Under Malaysian law, trustees are bound by strict fiduciary duties to act in the best interests of the beneficiaries, exercise reasonable care and skill, and adhere to the terms of the trust instrument. Section 23 of the Trustees Act 1949 (Malaysia) provides that trustees must act prudently when making investments, even where wide discretionary powers are granted. A breach of trust occurs if trustees fail to exercise due diligence or act outside the scope of their powers, as reiterated in Malaysian case law such as *Khoo Tek Keong v Ch’ng Joo Tuan Neoh* (1934). Additionally, trustees are jointly and severally liable for breaches, meaning inaction or negligence by one trustee does not absolve the other.

Moreover, equitable remedies such as compensation for loss or account of profits may be sought. However, under Section 59 of the Trustees Act 1949, beneficiaries who consent to or acquiesce in a breach may be estopped from claiming remedies.

Application

Applying these rules, several factors indicate a potential breach of trust by Tahir and Termizi. First, the trust instrument permits investments in AI technology start-ups, which arguably covers Pettifogger’s company. However, the manner of investment raises concerns. Tahir’s decision to invest RM 4 million, a significant portion of the trust capital, in a pre上市 company described as a “risky investment” suggests a failure to exercise the prudence required under Section 23 of the Trustees Act 1949. Furthermore, issuing a cheque to Pettifogger personally, rather than the company, without proper due diligence (e.g., verifying listing plans on Bursa Malaysia), indicates negligence. Indeed, the lack of formal documentation or independent advice exacerbates this breach.

Termizi’s role must also be scrutinised. Despite his illness and two-month absence from active administration, his failure to question the payment upon signing the cheque suggests a dereliction of duty. As joint trustees, both Tahir and Termizi are liable for the loss, as Malaysian law does not excuse inaction by one trustee if it contributes to a breach.

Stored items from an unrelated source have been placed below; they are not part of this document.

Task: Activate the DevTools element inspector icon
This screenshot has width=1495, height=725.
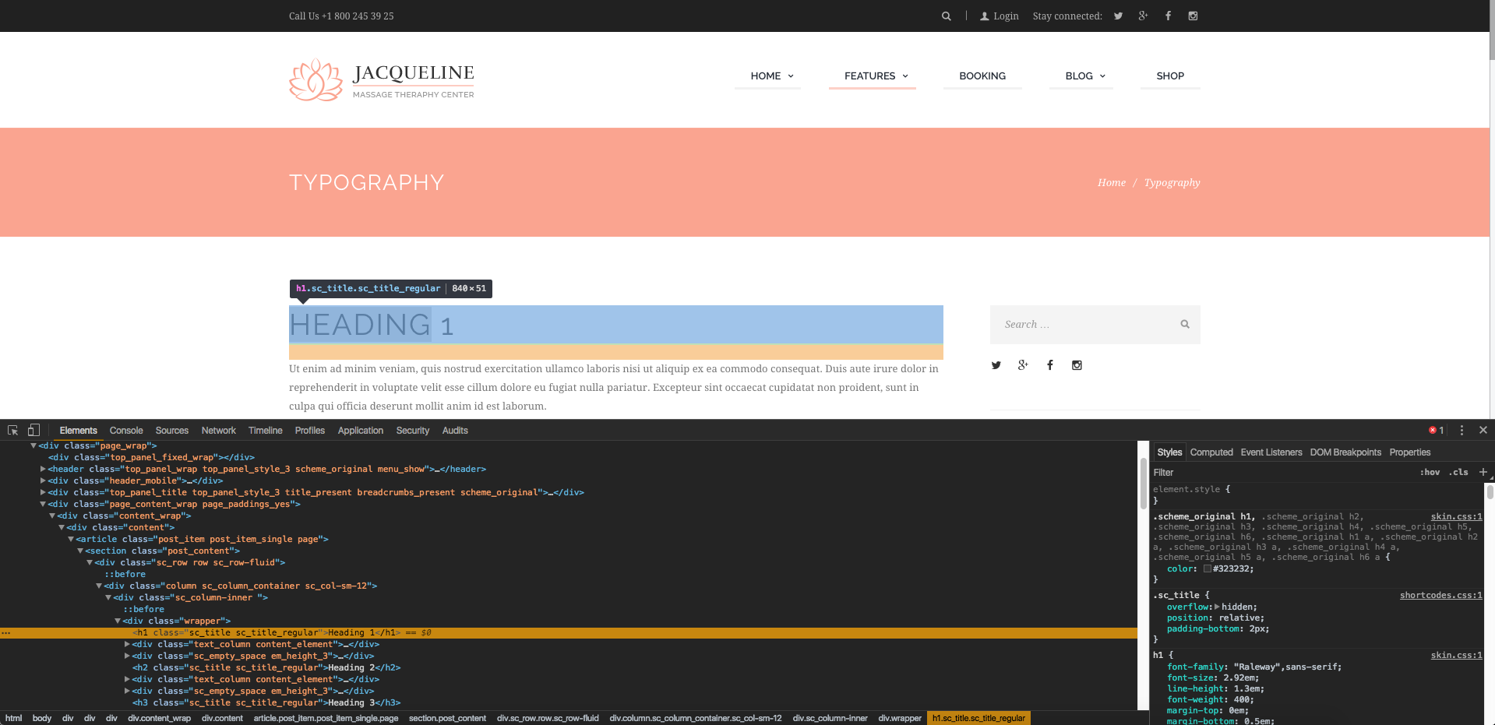Action: [x=12, y=431]
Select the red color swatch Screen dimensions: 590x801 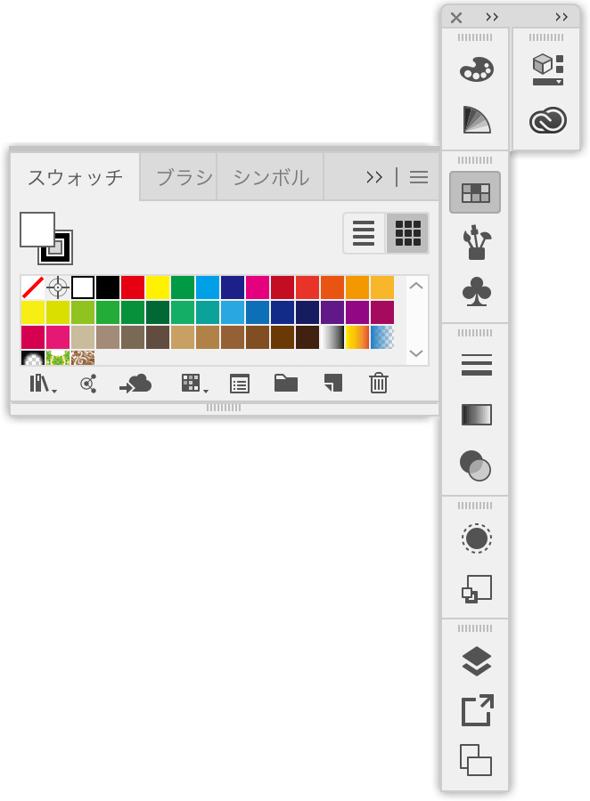click(x=133, y=287)
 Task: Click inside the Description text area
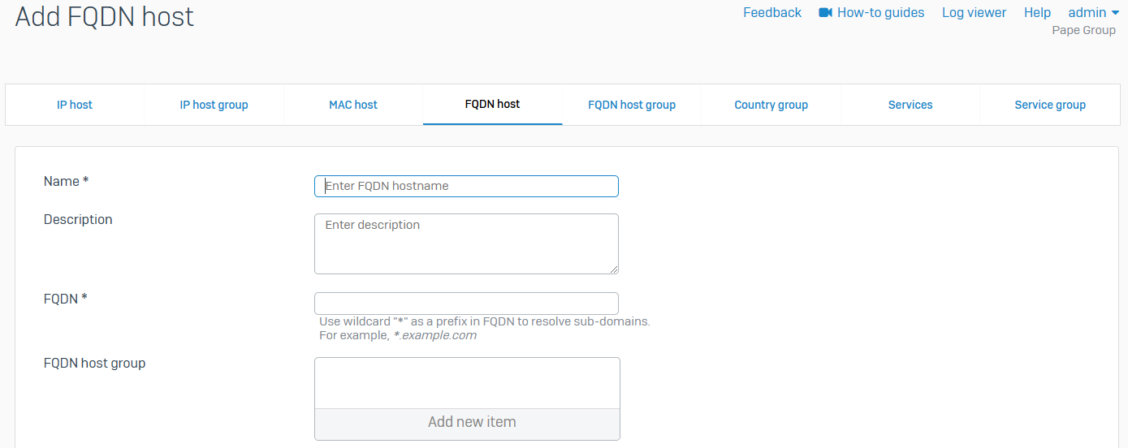click(466, 243)
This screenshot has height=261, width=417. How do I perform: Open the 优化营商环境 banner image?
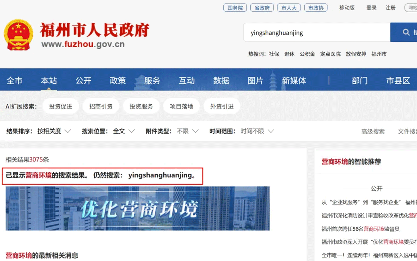click(x=138, y=208)
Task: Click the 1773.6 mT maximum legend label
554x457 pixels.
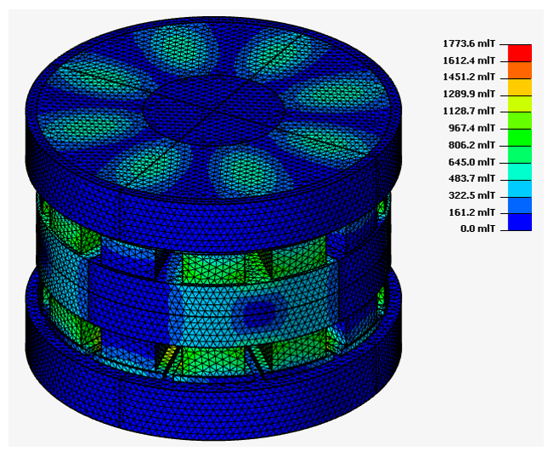Action: pos(468,43)
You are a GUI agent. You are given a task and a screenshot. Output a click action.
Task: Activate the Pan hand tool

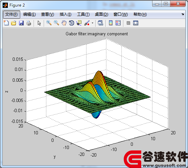tap(64, 23)
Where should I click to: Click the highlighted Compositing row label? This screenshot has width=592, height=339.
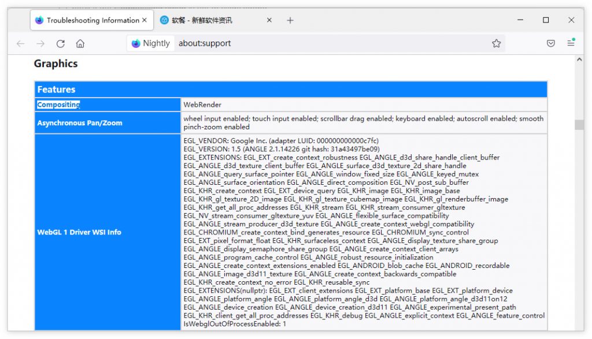(58, 105)
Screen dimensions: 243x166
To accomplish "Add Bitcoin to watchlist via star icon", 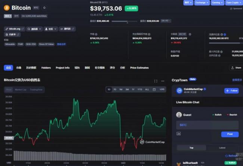I will click(44, 7).
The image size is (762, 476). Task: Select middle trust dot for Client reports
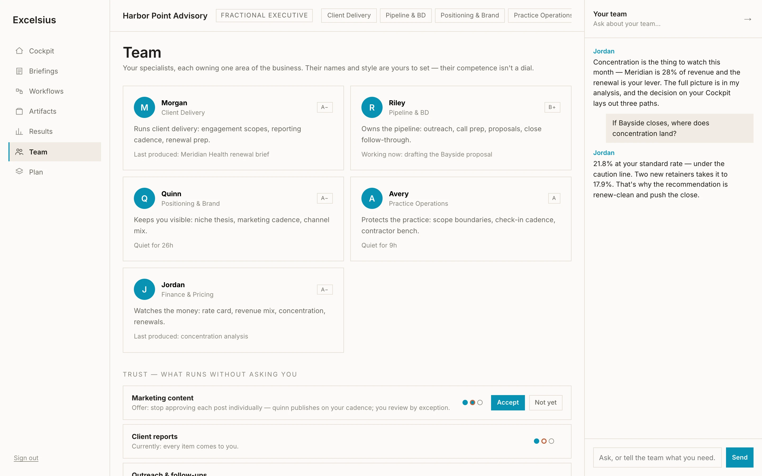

A complicating factor is the Beneficiaries’ response to Tahir’s consultation. By stating they would “leave the decision to the Trustees” as they “know what is good for us,” the Beneficiaries may be seen as consenting to the investment under Section 59 of the Trustees Act 1949. However, this consent appears general rather than specific, lacking full information about the risky nature of the investment or the personal payment to Pettifogger. Therefore, it is unlikely to constitute valid consent or acquiescence sufficient to bar their claim.

Conclusion

In conclusion, the Beneficiaries have a strong case against Tahir and Termizi for breach of trust due to negligence and failure to act prudently in the RM 4 million investment. They can seek equitable compensation for the loss, holding both Trustees jointly and severally liable. The Beneficiaries’ apparent consent is unlikely to estop their claim given the lack of informed agreement.

Conclusion

This essay has evaluated the Beneficiaries’ remedies against Firdaus and the Trustees under Malaysian law using the IRAC framework. Against Firdaus, the Beneficiaries can pursue a constructive trust over the land valued at RM200,000, tracing the proceeds of the RM100,000 bribe, though his insolvency may hinder recovery. Against the Trustees, Tahir and Termizi are likely liable for the RM 4 million loss due to breaches of fiduciary duty and negligence, despite the trust instrument’s wide investment powers. The Beneficiaries’ general consent does not appear to preclude their claim. These findings underscore the importance of strict adherence to fiduciary obligations in trust administration. Practically, the Beneficiaries should seek legal counsel to navigate insolvency proceedings against Firdaus and enforce equitable remedies against the Trustees, highlighting the protective yet stringent nature of trust law in Malaysia.

References

  • Malaysian Anti-Corruption Commission Act 2009 (Act 694). Government of Malaysia.
  • Trustees Act 1949 (Act 208). Government of Malaysia.
  • Insolvency Act 1967 (Act 360). Government of Malaysia.
  • Attorney General for Hong Kong v Reid [1994] 1 AC 324. Privy Council.
  • Khoo Tek Keong v Ch’ng Joo Tuan Neoh [1934] MLJ 102. Malaysian High Court.